BEGIN Data excerpts
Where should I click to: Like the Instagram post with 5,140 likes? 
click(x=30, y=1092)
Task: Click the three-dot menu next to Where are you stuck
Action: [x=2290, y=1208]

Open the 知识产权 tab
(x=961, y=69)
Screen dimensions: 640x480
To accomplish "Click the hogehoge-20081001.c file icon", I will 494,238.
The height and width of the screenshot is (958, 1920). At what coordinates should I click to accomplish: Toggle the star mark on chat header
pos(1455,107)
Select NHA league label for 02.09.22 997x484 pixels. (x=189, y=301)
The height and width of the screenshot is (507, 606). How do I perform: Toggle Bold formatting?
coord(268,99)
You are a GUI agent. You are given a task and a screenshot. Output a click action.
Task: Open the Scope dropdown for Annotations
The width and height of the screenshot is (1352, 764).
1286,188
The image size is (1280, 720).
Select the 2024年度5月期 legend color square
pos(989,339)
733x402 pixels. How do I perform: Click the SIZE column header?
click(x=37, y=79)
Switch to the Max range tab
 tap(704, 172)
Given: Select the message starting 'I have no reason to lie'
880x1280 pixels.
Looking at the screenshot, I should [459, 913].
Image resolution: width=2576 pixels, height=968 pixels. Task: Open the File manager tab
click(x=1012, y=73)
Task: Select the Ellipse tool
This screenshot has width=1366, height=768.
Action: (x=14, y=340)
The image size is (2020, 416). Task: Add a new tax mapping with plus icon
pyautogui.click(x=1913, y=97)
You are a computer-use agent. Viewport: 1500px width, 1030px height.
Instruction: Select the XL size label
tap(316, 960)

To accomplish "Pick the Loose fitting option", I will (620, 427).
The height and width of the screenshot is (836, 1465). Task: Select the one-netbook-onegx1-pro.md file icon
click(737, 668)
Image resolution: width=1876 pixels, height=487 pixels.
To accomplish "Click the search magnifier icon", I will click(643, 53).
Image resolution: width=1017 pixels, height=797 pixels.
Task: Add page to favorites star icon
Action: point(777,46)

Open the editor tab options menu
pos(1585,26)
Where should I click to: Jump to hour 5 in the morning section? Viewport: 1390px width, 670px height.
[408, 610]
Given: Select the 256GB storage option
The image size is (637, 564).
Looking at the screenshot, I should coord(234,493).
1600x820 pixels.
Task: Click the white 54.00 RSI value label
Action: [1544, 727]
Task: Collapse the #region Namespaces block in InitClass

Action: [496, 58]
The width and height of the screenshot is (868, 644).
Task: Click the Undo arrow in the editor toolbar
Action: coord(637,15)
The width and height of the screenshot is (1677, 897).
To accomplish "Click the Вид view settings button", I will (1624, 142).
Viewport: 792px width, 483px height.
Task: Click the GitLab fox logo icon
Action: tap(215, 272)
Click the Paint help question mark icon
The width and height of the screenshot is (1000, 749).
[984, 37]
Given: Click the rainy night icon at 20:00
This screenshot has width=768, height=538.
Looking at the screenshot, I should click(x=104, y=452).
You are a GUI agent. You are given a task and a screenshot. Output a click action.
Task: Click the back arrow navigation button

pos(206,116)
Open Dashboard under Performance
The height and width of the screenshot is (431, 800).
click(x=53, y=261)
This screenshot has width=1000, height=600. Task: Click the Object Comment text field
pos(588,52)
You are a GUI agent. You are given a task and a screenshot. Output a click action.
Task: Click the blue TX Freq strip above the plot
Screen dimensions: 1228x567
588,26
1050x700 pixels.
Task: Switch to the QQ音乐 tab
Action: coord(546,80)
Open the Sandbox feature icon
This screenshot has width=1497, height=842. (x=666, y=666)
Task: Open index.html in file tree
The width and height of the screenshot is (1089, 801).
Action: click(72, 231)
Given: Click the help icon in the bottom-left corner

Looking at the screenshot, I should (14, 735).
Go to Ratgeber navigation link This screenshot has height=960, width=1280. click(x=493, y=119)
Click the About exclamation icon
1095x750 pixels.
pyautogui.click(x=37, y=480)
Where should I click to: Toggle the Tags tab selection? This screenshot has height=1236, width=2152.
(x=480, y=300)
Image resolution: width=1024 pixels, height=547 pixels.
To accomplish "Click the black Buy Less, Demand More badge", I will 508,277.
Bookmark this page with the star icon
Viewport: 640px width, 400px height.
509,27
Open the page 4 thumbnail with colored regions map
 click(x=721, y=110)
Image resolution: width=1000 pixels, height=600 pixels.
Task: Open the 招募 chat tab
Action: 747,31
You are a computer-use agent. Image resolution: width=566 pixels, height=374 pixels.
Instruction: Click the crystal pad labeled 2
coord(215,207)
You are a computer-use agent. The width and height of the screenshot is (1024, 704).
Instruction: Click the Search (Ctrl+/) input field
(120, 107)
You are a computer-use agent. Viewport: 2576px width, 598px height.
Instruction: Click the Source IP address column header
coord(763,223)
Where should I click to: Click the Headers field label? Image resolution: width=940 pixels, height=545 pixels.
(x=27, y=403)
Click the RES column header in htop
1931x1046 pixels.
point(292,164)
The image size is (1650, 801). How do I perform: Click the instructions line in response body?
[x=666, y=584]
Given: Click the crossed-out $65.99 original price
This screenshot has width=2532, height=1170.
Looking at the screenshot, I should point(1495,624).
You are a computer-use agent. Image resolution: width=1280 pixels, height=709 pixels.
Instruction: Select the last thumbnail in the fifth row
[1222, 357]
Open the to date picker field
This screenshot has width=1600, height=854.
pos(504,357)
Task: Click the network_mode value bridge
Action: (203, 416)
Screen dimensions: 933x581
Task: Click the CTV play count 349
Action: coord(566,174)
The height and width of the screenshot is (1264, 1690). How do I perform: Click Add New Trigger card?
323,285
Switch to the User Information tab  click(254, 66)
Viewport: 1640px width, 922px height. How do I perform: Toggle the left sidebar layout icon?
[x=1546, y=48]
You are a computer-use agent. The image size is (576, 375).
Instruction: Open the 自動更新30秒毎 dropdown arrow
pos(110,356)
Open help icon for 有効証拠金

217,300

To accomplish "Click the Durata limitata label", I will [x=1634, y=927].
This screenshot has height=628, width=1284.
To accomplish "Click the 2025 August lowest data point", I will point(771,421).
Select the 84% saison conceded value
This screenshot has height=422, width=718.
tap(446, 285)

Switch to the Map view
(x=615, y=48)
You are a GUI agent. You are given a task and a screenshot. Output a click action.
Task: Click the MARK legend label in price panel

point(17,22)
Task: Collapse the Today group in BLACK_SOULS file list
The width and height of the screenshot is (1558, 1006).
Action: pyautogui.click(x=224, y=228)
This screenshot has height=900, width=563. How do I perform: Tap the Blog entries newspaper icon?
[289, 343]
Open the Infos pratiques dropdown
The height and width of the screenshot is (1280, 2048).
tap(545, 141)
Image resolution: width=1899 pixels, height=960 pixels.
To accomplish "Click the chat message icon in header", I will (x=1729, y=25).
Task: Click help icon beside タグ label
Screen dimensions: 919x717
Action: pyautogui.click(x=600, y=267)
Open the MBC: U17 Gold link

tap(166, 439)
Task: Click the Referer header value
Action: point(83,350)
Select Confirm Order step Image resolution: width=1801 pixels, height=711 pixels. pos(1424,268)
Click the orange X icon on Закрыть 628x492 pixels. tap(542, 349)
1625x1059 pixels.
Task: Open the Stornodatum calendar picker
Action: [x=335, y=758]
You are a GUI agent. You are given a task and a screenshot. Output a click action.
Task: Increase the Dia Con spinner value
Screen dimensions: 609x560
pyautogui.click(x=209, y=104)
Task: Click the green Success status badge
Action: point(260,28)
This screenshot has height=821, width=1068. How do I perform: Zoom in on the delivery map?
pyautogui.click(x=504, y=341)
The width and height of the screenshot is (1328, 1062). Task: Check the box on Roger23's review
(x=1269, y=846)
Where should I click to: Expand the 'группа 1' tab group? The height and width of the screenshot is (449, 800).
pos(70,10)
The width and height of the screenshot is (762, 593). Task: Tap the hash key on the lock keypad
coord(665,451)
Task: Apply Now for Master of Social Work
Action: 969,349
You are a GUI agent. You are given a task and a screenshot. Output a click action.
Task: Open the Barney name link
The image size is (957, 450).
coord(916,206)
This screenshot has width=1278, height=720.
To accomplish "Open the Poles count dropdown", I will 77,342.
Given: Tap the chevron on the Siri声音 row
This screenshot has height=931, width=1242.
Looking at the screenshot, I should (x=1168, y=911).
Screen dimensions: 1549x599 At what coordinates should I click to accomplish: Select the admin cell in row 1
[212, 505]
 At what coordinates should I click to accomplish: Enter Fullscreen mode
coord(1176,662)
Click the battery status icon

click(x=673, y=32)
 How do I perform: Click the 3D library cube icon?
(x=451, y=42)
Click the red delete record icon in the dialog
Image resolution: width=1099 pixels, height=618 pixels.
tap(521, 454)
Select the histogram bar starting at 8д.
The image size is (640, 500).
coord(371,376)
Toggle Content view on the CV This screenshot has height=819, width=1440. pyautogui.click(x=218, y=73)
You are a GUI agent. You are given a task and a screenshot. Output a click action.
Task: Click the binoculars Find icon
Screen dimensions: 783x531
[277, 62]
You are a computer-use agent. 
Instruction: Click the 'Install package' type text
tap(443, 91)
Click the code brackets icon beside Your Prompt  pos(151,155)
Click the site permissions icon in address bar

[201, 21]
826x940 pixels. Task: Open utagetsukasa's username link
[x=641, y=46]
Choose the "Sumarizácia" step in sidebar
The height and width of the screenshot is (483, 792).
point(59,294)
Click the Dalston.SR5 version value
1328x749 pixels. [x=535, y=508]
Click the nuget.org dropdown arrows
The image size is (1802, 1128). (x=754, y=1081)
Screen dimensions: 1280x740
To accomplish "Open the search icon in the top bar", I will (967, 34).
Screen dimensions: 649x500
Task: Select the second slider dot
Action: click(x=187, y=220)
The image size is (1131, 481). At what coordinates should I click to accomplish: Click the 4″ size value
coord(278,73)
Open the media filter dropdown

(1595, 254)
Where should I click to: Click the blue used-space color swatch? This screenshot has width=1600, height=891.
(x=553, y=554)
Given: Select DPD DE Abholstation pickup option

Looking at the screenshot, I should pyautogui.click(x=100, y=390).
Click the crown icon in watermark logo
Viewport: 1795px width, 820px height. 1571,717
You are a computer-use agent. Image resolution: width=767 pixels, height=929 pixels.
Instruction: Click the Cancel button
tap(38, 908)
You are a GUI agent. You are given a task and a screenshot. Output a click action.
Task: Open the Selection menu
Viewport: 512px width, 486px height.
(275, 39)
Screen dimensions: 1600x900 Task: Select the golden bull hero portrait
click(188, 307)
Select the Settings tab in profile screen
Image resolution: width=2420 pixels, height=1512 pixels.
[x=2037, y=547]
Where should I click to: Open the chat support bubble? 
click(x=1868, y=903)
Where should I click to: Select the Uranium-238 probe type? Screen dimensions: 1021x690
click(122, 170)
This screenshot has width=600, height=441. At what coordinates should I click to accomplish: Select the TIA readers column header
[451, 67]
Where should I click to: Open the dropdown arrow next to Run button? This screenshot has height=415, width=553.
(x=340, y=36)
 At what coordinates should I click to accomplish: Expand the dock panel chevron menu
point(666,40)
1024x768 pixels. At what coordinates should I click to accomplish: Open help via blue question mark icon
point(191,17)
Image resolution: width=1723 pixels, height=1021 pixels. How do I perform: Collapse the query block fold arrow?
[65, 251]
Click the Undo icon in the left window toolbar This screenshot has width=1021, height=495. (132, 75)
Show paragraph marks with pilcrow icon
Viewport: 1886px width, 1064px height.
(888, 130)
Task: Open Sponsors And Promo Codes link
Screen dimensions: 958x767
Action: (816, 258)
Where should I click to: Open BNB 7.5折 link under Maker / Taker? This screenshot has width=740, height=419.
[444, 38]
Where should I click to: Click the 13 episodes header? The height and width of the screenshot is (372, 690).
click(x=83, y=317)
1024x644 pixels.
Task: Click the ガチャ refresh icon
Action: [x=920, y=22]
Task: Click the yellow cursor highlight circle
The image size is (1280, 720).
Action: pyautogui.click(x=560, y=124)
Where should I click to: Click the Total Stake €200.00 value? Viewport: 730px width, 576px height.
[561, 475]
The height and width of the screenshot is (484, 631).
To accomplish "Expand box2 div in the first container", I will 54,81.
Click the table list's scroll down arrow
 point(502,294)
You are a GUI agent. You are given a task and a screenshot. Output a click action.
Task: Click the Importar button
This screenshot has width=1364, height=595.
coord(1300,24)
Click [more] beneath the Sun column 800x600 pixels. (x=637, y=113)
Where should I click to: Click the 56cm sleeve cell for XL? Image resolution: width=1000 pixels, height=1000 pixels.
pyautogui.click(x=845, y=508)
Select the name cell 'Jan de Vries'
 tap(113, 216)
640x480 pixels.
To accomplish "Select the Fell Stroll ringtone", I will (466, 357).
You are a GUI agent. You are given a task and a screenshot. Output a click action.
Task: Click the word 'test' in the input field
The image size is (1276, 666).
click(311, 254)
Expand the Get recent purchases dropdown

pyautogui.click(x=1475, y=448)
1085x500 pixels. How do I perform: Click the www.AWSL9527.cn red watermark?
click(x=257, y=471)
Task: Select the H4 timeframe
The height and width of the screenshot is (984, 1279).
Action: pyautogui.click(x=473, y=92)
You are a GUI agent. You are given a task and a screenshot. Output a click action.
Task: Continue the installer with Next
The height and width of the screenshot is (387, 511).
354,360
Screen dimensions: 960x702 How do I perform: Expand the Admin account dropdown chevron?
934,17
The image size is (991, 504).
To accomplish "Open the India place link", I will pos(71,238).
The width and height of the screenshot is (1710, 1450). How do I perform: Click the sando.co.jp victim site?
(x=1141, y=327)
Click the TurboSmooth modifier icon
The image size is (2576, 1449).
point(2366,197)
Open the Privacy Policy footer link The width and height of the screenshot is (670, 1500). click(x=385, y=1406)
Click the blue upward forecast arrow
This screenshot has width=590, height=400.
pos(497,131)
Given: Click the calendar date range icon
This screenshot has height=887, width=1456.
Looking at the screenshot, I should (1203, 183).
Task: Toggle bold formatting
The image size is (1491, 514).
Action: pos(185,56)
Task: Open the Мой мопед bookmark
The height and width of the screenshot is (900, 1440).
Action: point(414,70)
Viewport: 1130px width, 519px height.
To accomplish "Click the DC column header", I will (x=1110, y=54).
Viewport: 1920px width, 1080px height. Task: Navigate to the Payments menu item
END Data excerpts
| How to complete this task |
Among the entries, count the lines that hold "beside". Reply with the count only.

| Answer space |
2